GIVEN PASSAGE

<<<<

E2B — Cloud Desktop Sandbox & Computer Use

Secure cloud Linux desktops powered by E2B Desktop Sandbox with autonomous computer-use capabilities, Browser Use integration, and LLM-driven visual control.

Quick Start

# Set up environment
export E2B_API_KEY="your-e2b-api-key"
export BROWSERUSE_API_KEY="your-browseruse-api-key"  # Optional: for cloud browser sessions

# Via daemon commands
/sandbox new                    # Spin up a code sandbox
/desktop new                    # Spin up a desktop sandbox (with display)

>>>>

EXERCISE INSTRUCTIONS
[1] Answer from the E2B sandbox page:
(a) Which environment variable holds the E2B API key?
(b) Which command spins up a desktop sandbox with a display?
(c) What is the BROWSERUSE_API_KEY variable optional for?
[2] Change every "Spin up" to "Launch" in the E2B sandbox page between "Secure cloud Linux" and "sandbox (with display)", inclusive, and write out that stretch.
The listing that follows comes from a separate source.

SUPPLIED DATA

<<<<

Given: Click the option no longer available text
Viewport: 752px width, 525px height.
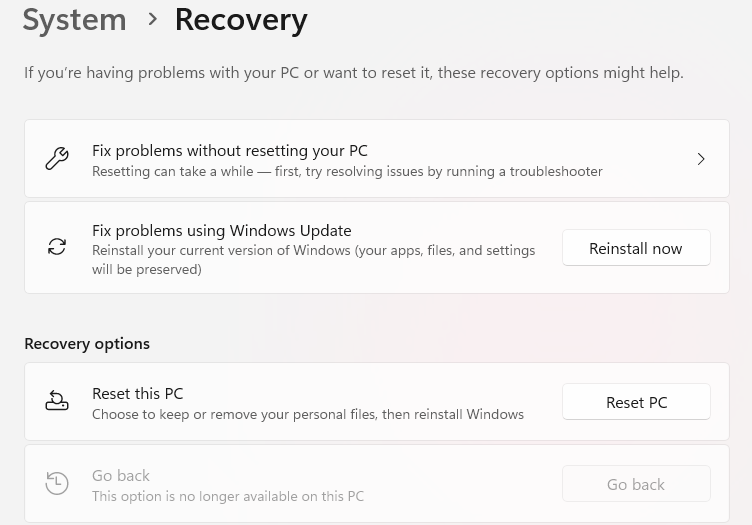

>>>>

SOLUTIONS BELOW
[1]
(a) E2B_API_KEY
(b) /desktop new
(c) Cloud browser sessions

[2]
Secure cloud Linux desktops powered by E2B Desktop Sandbox with autonomous computer-use capabilities, Browser Use integration, and LLM-driven visual control.

Quick Start

# Set up environment
export E2B_API_KEY="your-e2b-api-key"
export BROWSERUSE_API_KEY="your-browseruse-api-key"  # Optional: for cloud browser sessions

# Via daemon commands
/sandbox new                    # Launch a code sandbox
/desktop new                    # Launch a desktop sandbox (with display)